Maracana, Stade olympique, Paris-Bercy, Wimbledon. Oui les lieux sportifs sont aussi ces lieux emblématiques des grandes compétitions internationales. Edifiées dans l’espoir ou la certitude d’un destin olympique ou mondial, sous l’impulsion d’un état jeune ou à la recherche d’un écrin national, ces enceintes présentent des caractéristiques architecturales, fonctionnelles sensiblement éloignées : quoi de commun entre le temple du Maracana, immense vaisseau dédié au dieu football mais un rien obsolète, les stades nord-américains polyvalents, parfois couverts, aux architectures parfois audacieuses, les salles omnisports (Paris-Bercy) et les sites « uni-sport » comme Wimbledon.
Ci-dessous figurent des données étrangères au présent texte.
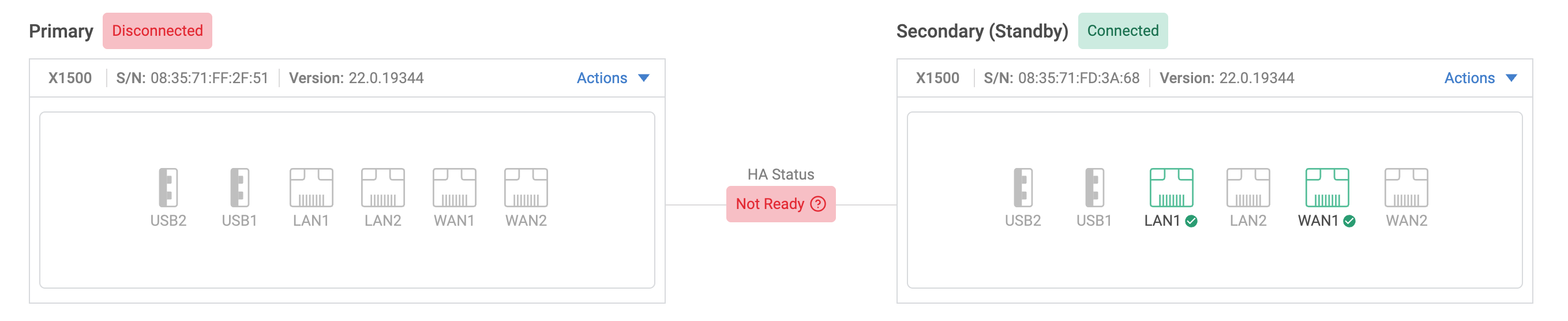The image size is (1568, 321).
Task: Select the Primary LAN2 port icon
Action: coord(383,188)

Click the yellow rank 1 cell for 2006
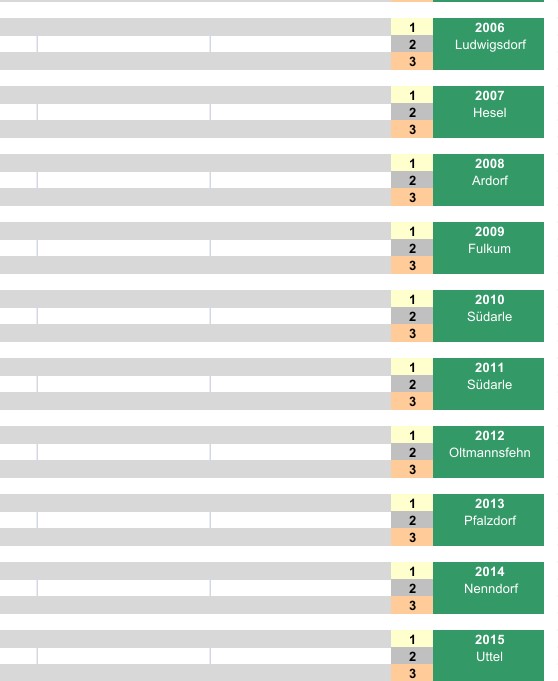click(412, 27)
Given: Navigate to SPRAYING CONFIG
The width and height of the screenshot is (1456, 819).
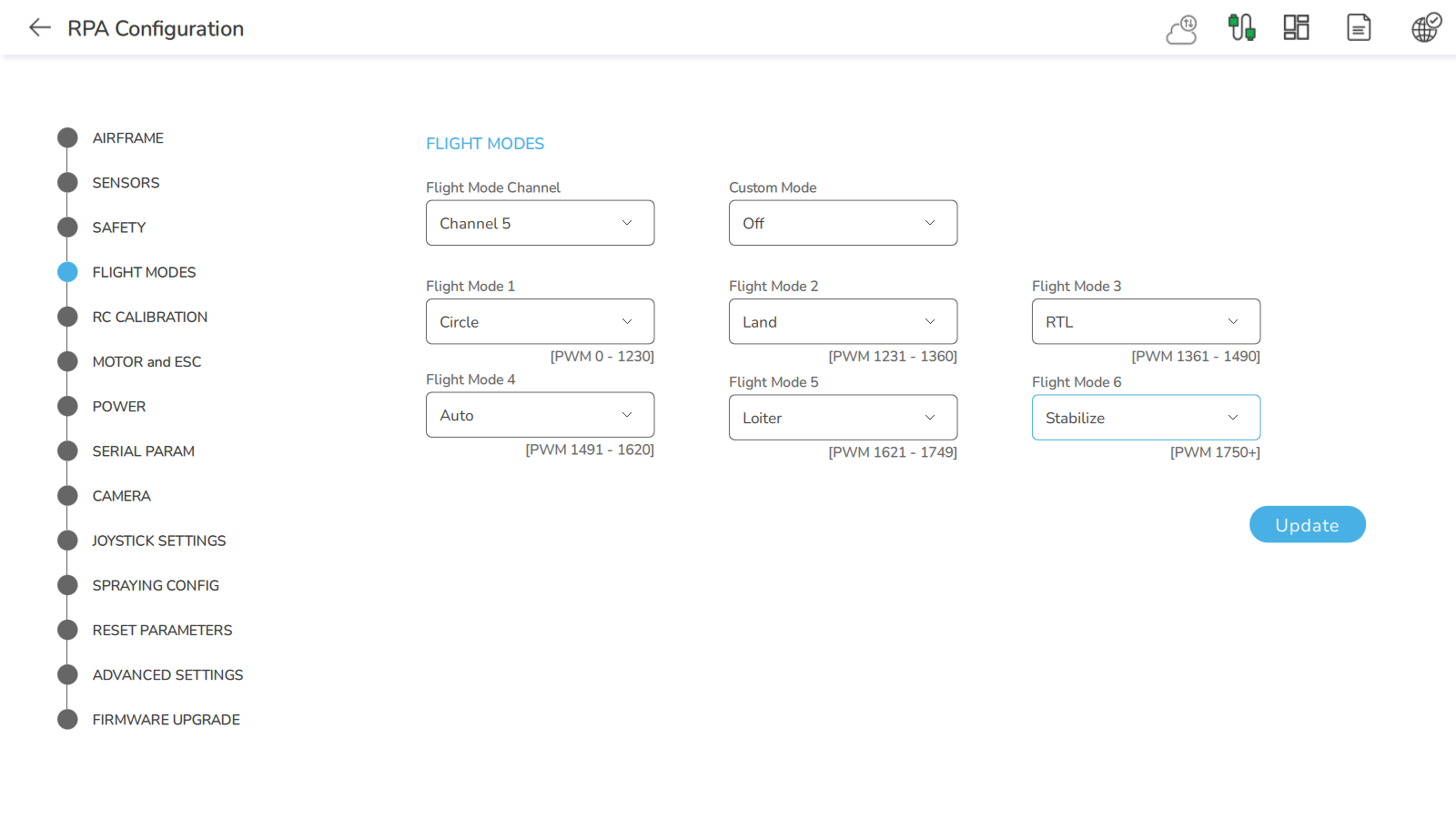Looking at the screenshot, I should point(156,585).
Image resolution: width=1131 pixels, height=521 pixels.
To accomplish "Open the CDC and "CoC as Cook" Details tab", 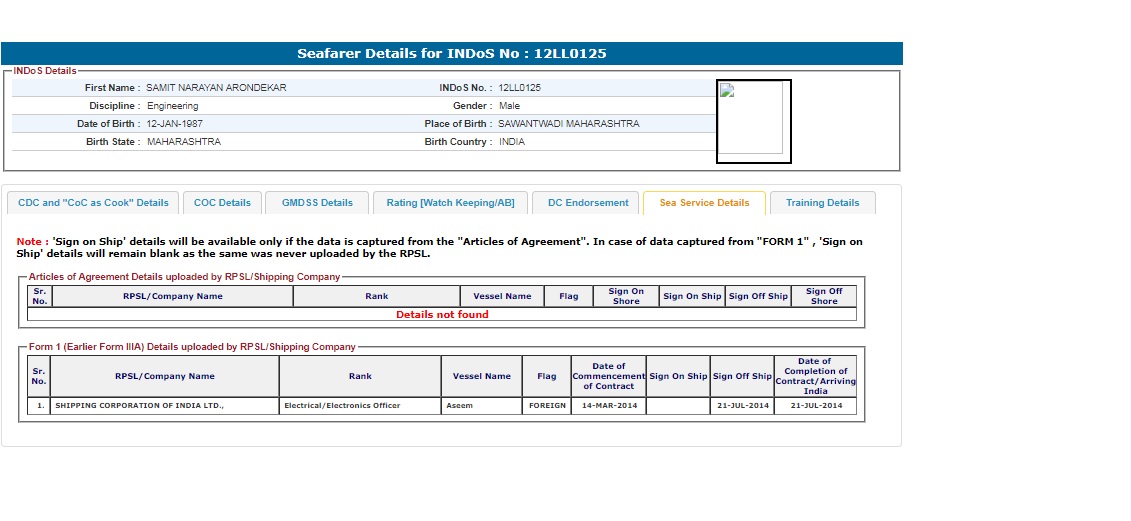I will (x=93, y=203).
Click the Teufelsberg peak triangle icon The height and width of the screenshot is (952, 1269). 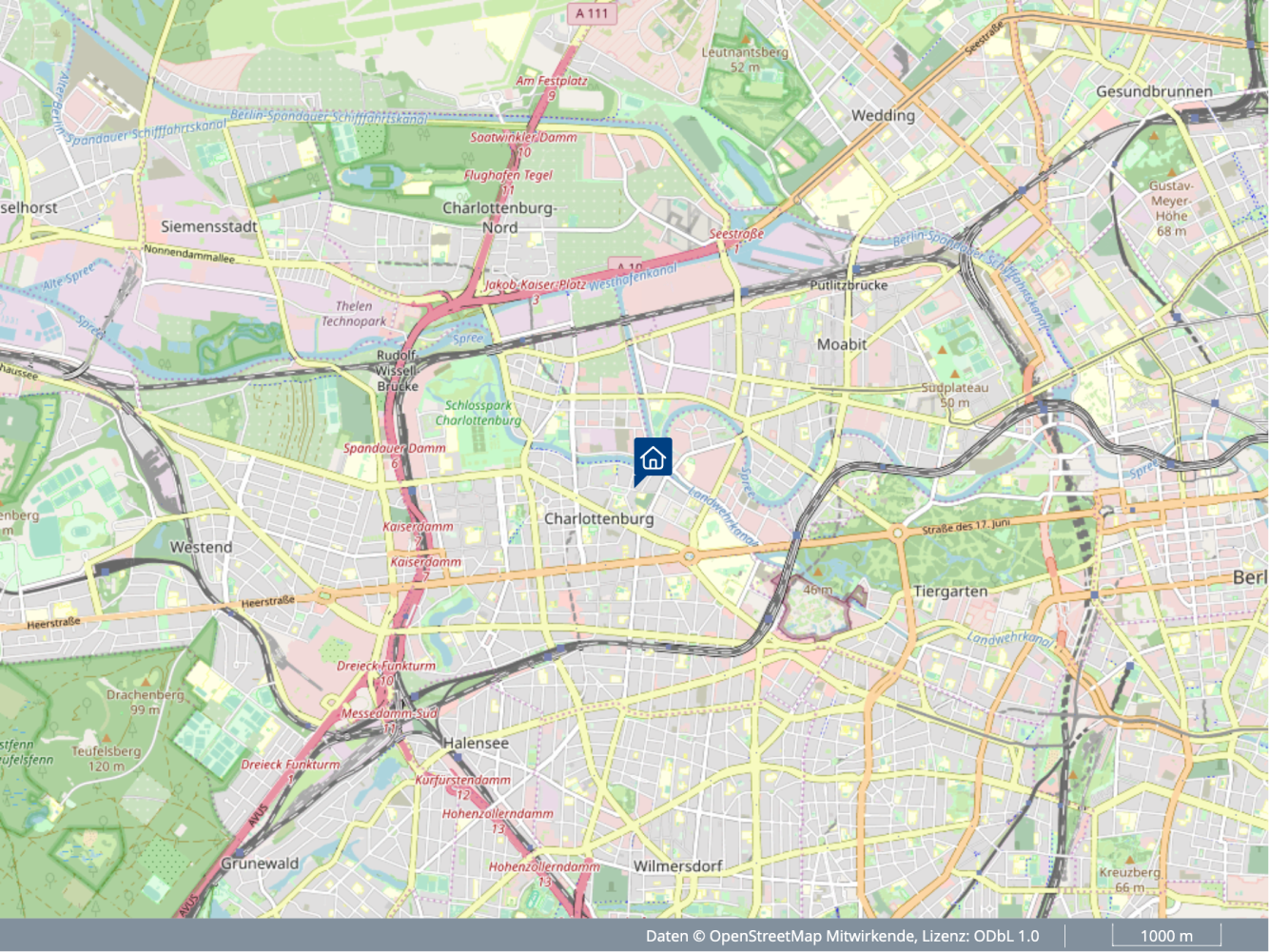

Nombreux sont ceux construits dans l’optique d’une grande compétition internationale et dans ce cas, mondiaux de football et jeux olympiques génèrent, de par leurs cahiers des charges, de nouveaux stades ; ce fut le cas lors de coupe du monde 98 en France pour laquelle le débat fut long et acharné autour du site du grand stade à construire. Finalement Saint-Denis fut choisi dans une optique de revitalisation d’un quartier en panne. Car de plus en plus, le stade doit s’intégrer à la ville et désormais tous les projets déposés au CIO ou la FIFA prévoit non plus un projet de stade mais un projet urbain complet. Ainsi, le complexe sportif n’est plus seulement le lieu d’affrontements régulés mais l’occasion d’accompagner les mutations de la ville et d’améliorer l’image de la ville.
Le sport ne s’arrête donc plus à la porte des stades et au déroulement des rencontres mais produit de la mondialisation et organise espaces de la pratique et environnants.
Un livre à lire bien sûr pour les amateurs de sport de géographie (il en existe), un filon peu exploité mais certainement riche pour les enseignants que cette géographie du sport qui, malgré la bibliographie de plusieurs pages, est encore dans l’enfance. On peut conseiller au lecteur d’autres ouvrages portant sur la question : « les territoires du sport entre pratiques et politiques » (http://www.clionautes.org/?p=1700&var_recherche=sport), « Les politiques au stade. Etude comparée des manifestations sportives du XIXe au XXIe siècle. » sous la direction d’André Gounot, Denis Jallat et Benoît Caritey ou « Géographie de sports en France » par Jean-Pierre Augustin paru en janvier 2008.